CMSC424: Transactions — Distributed Transactions and Two-Phase Commit

Instructor: Amol Deshpande

1. Distributed Databases and Why They Exist

A distributed database consists of machines at geographically separate locations, each holding some portion of the data, connected by a wide-area network. This is distinct from a parallel database, where machines are co-located — in the same rack or data center — and connected by a fast, low-latency interconnect. The algorithms discussed in this set of notes apply primarily to the distributed setting, where network latency is significant and failures are frequent.

Distributed databases exist primarily out of necessity, not for raw performance. A company like Facebook has offices and customers around the world; storing all data in a single location and routing every request there would produce unacceptable latency for users far from that location. The data must be physically close to its consumers. A user in China reading their feed should hit a machine in China, not route a request to a data center in California.

The complication is that the data is not purely local. A user’s posts are read by friends on every continent; a product listing on an e-commerce site must be visible from anywhere. This forces data to be replicated — stored at multiple locations simultaneously. Replication improves read performance and availability, but it creates a fundamental problem: when the data changes, every replica must be updated. Guaranteeing that these updates happen atomically, across machines that can fail at any time, is the central challenge of distributed transactions.

This area has seen enormous research activity over the past two decades. Systems like Google Spanner, Amazon Aurora, and CockroachDB — essentially a distributed PostgreSQL — are all built around solutions to this problem, and it continues to be an active area of both academic research and industrial engineering.

2. Replication and Quorum Systems

Consider a simple setting: a relation \(R\) is replicated on three machines \(M_1\), \(M_2\), and \(M_3\). Reads can be served by any single machine — whichever is closest or least loaded — so read performance is excellent. But every update to \(R\) must be propagated to all three machines. The naive approach is to require a write to all three before acknowledging success. This guarantees consistency but creates a significant latency problem: the write cannot complete until the slowest machine (or network path) responds.

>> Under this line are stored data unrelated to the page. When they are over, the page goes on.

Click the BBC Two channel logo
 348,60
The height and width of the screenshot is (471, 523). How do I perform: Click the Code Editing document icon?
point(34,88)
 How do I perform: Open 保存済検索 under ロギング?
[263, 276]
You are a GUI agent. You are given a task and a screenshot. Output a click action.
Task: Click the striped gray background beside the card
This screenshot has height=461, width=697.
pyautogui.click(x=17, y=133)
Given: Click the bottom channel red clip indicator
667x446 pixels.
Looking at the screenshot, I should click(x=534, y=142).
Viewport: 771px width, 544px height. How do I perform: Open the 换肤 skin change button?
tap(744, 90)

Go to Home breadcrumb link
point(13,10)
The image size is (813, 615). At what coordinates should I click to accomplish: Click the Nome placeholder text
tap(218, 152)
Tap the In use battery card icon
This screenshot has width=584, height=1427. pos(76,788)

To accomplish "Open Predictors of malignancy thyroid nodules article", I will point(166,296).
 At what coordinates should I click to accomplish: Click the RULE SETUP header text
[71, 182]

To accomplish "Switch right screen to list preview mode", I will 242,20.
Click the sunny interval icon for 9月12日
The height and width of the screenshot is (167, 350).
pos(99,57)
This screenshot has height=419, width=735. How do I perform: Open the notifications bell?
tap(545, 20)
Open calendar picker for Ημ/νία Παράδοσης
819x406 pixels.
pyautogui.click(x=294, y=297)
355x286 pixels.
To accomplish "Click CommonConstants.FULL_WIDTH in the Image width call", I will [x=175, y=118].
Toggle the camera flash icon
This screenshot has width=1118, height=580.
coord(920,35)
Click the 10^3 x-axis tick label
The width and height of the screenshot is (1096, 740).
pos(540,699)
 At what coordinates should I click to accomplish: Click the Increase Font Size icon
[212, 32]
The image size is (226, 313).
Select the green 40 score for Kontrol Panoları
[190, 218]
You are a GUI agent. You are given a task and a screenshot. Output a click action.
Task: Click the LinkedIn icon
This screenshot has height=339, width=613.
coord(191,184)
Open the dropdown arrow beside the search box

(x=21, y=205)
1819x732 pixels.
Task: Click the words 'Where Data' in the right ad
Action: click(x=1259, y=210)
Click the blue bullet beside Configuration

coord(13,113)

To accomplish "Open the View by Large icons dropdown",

A quorum system offers a more flexible tradeoff. Define a read quorum \(r\) and a write quorum \(w\) such that \(r + w > N\) (where \(N\) is the total number of replicas). A read operation contacts any \(r\) machines and takes the value with the latest timestamp among the responses. A write operation contacts any \(w\) machines and waits for confirmation from all \(w\).

The invariant \(r + w > N\) guarantees that every read quorum and every write quorum overlap by at least one machine. That overlapping machine holds the most recent write, so a reader that contacts \(r\) machines and picks the latest timestamp will always find the current value.

For \(N = 3\):

Option 1: \(r = 1\), \(w = 3\). Reads are fast (contact any one machine); writes are slow (must update all three and wait for all three).
Option 2: \(r = 2\), \(w = 2\). Reads contact two machines and pick the latest; writes contact any two and acknowledge once both confirm. Writes are faster (only two machines must respond), and the system tolerates one machine failure without blocking reads or writes.
Option 3: \(r = 3\), \(w = 1\). Reads contact all machines; writes update only one. This is rarely practical — reads are expensive and any single machine failure blocks reads.

Quorum systems are important in practice because they reduce write latency (Option 2 requires only two round-trips instead of three) while maintaining consistency, and they improve fault tolerance: if one machine is temporarily unreachable, Option 1 blocks writes entirely, whereas Option 2 can continue as long as two machines are available.

3. The Distributed Transaction Problem

A distributed transaction is one whose execution spans multiple machines. This can arise because a single data item is replicated across machines and all replicas must be updated, or because a transaction accesses distinct data items that happen to reside on different machines. In both cases, the problem is the same: how do we guarantee that the transaction either commits on all machines or on none?

The ACID atomicity requirement is strict: the database must never be left in a state where the transaction committed on some machines but not others. In the replication example, this would mean one replica holds the new value while another still holds the old value — a permanent inconsistency that no future operation can repair without knowing which machines are correct.

Formalizing the commit requirement: a distributed transaction \(T\) is committed if and only if a <T, COMMIT> log record has been durably written on every participating machine. A state in which some machines have the commit record and others do not is invalid and must be prevented by the commit protocol.

We retain all the assumptions from centralized recovery: disks are durable, the only permanent storage is disk, and log records are written via write-ahead logging before the actions they describe.

4. Failures in the Distributed Setting

Distributed systems face all the failure modes of centralized systems, plus several that are unique to the distributed environment.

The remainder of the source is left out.